Lines from the one containing "The width and height of the screenshot is (594, 349)." to the end of the data below are to be restated exactly, with both ends included and nothing else.

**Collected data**
◇ ◇ ◇ ◇ ◇

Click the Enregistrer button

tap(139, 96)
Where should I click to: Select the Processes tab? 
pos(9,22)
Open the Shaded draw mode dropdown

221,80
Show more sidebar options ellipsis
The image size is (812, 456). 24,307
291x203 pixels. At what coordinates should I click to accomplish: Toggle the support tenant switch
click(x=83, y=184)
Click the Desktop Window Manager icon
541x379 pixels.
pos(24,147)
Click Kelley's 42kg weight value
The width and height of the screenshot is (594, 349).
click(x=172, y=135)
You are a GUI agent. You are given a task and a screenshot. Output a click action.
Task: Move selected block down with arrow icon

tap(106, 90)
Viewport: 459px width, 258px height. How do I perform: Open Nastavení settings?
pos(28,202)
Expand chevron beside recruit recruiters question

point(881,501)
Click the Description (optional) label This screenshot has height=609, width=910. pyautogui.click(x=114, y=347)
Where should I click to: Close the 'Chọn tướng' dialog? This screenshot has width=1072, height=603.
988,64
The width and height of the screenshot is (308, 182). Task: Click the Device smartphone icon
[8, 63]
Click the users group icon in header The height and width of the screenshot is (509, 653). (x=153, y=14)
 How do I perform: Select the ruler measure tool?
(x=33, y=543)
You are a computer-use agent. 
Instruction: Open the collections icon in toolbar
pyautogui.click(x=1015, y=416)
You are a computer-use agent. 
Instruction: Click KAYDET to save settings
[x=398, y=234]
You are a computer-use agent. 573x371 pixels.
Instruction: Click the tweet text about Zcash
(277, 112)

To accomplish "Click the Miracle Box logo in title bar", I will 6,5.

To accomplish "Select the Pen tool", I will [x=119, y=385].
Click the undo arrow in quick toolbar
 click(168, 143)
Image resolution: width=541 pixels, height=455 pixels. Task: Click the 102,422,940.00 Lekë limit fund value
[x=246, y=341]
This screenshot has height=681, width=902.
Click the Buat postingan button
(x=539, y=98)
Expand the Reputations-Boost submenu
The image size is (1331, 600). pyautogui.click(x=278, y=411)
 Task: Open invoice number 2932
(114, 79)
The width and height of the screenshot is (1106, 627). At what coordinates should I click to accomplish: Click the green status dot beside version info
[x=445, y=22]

◇ ◇ ◇ ◇ ◇

**EXERCISE SOLUTION**
The width and height of the screenshot is (594, 349).
click(x=172, y=135)
You are a GUI agent. You are given a task and a screenshot. Output a click action.
Task: Move selected block down with arrow icon

tap(106, 90)
Viewport: 459px width, 258px height. How do I perform: Open Nastavení settings?
pos(28,202)
Expand chevron beside recruit recruiters question

point(881,501)
Click the Description (optional) label This screenshot has height=609, width=910. pyautogui.click(x=114, y=347)
Where should I click to: Close the 'Chọn tướng' dialog? This screenshot has width=1072, height=603.
988,64
The width and height of the screenshot is (308, 182). Task: Click the Device smartphone icon
[8, 63]
Click the users group icon in header The height and width of the screenshot is (509, 653). (x=153, y=14)
 How do I perform: Select the ruler measure tool?
(x=33, y=543)
You are a computer-use agent. 
Instruction: Open the collections icon in toolbar
pyautogui.click(x=1015, y=416)
You are a computer-use agent. 
Instruction: Click KAYDET to save settings
[x=398, y=234]
You are a computer-use agent. 573x371 pixels.
Instruction: Click the tweet text about Zcash
(277, 112)

To accomplish "Click the Miracle Box logo in title bar", I will 6,5.

To accomplish "Select the Pen tool", I will [x=119, y=385].
Click the undo arrow in quick toolbar
 click(168, 143)
Image resolution: width=541 pixels, height=455 pixels. Task: Click the 102,422,940.00 Lekë limit fund value
[x=246, y=341]
This screenshot has height=681, width=902.
Click the Buat postingan button
(x=539, y=98)
Expand the Reputations-Boost submenu
The image size is (1331, 600). pyautogui.click(x=278, y=411)
 Task: Open invoice number 2932
(114, 79)
The width and height of the screenshot is (1106, 627). At what coordinates should I click to accomplish: Click the green status dot beside version info
[x=445, y=22]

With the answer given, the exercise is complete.